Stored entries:
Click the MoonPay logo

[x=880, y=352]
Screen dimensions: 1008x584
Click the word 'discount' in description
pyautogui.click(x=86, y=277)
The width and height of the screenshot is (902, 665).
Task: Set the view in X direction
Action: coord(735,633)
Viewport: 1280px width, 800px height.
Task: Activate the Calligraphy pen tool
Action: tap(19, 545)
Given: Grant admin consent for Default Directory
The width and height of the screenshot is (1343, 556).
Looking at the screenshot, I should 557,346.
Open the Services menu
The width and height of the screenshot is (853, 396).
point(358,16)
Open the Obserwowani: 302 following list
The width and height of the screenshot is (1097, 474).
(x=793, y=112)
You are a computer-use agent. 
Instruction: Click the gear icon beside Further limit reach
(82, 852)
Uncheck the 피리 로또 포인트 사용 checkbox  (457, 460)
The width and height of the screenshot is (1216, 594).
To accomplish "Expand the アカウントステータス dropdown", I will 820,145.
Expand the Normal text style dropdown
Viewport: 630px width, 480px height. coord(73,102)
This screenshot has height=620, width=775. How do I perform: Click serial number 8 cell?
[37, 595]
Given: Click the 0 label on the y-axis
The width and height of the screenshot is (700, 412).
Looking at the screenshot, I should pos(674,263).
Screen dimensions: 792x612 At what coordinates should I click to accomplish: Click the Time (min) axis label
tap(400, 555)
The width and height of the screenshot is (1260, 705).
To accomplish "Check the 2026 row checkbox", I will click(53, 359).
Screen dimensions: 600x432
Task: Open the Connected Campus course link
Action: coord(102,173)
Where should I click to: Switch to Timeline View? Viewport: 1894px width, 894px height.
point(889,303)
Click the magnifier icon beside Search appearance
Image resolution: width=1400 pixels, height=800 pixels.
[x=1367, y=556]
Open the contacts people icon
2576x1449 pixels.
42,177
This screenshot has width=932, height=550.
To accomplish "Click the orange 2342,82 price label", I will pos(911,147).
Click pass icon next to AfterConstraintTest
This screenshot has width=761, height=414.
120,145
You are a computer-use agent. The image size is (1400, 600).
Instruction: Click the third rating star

**Work to be completed:**
Report how many lines above contain the string "computer". Please write the number only.

**Output of the exercise:**
2